#### Exercise data
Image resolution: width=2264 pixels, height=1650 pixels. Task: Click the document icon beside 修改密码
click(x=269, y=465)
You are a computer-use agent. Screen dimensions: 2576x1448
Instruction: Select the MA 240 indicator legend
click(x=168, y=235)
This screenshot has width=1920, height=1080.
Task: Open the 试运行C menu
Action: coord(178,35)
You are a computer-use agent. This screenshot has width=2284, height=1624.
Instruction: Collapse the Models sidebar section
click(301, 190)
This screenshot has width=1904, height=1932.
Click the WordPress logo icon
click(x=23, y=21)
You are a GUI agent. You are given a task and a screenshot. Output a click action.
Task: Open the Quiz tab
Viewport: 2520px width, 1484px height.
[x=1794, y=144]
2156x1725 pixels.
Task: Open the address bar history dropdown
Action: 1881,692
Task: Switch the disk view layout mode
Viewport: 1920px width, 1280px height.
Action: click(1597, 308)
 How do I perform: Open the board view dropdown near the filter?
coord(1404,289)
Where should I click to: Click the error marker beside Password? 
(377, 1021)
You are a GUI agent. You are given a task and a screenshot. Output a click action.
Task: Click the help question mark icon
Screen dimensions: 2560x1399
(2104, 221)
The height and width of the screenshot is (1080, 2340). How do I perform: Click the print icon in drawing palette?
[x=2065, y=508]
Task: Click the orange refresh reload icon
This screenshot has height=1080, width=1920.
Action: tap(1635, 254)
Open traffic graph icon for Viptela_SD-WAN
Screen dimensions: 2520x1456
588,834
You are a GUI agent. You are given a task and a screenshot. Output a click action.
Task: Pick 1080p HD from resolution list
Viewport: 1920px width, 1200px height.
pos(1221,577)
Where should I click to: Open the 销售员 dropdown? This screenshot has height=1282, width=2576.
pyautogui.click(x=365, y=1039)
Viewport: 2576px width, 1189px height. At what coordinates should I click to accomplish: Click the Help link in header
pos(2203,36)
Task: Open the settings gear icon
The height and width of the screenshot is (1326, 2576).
########
_Exercise prompt_
In the records above, collect each line with "computer".

_Response to the exercise_
You are a computer-use agent. Screen dimensions: 2576x1448
You are a computer-use agent. This screenshot has width=2284, height=1624.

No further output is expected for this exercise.